* **PROBLEM DESCRIPTION**
For this exercise, output the line containing "8600 Rockville Pike" and all lines after it to the end of the records, exactly, with no other content.

● ● ● ● ●

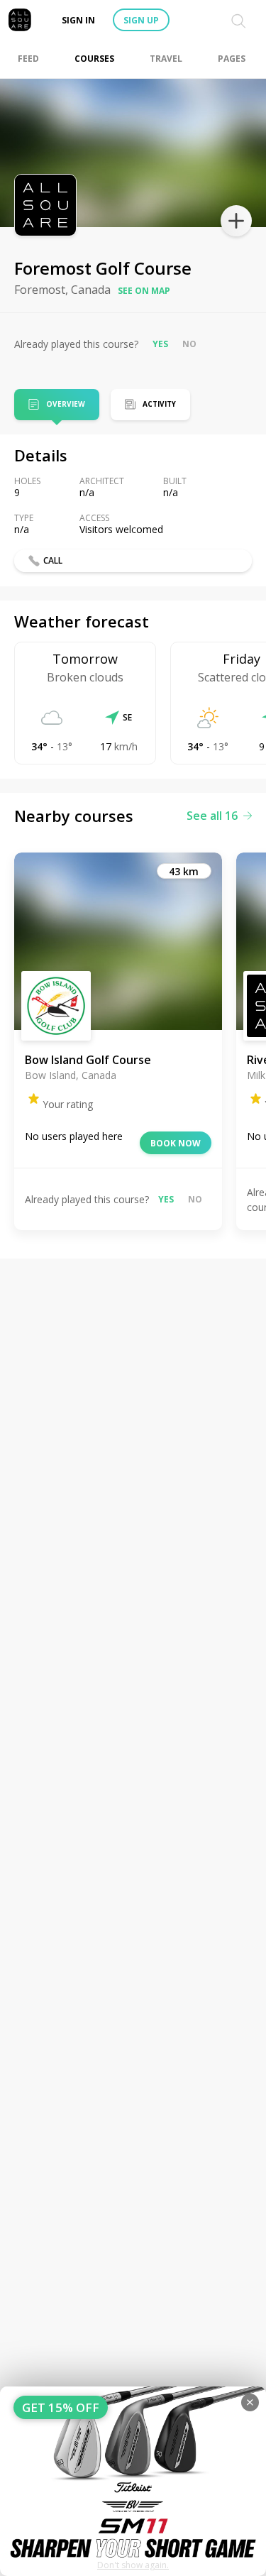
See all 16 (212, 815)
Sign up (141, 20)
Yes (160, 344)
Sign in (78, 20)
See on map (144, 291)
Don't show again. (133, 2565)
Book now (175, 1143)
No (189, 344)
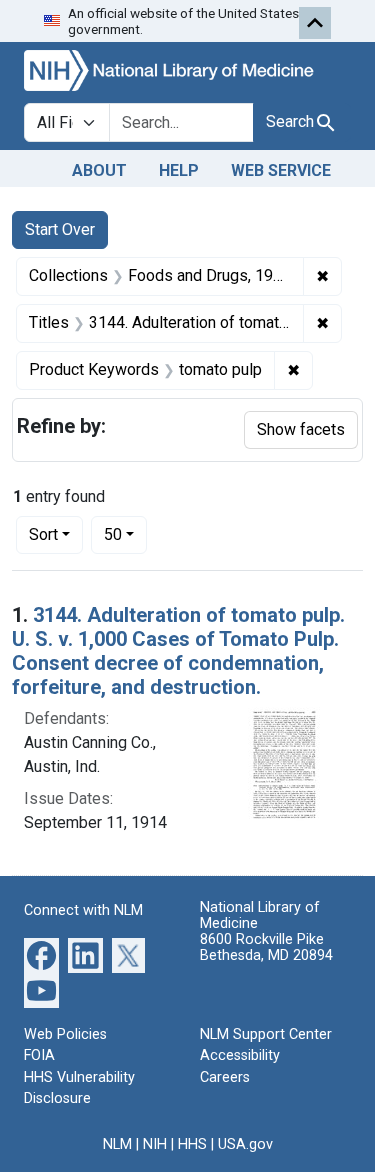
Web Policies (65, 1034)
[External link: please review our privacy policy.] (41, 953)
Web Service (281, 170)
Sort (43, 534)
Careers (225, 1077)
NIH (155, 1144)
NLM (117, 1144)
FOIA (39, 1055)
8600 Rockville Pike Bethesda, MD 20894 (266, 947)
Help (179, 170)
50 (125, 534)
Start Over (60, 229)
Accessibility (240, 1055)
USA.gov (245, 1144)
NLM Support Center (266, 1034)
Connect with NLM (83, 910)
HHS (192, 1144)
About (99, 170)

● ● ● ● ●

* **WRITTEN ANSWER**
8600 Rockville Pike Bethesda, MD 20894 (266, 947)
Help (179, 170)
50 (125, 534)
Start Over (60, 229)
Accessibility (240, 1055)
USA.gov (245, 1144)
NLM Support Center (266, 1034)
Connect with NLM (83, 910)
HHS (192, 1144)
About (99, 170)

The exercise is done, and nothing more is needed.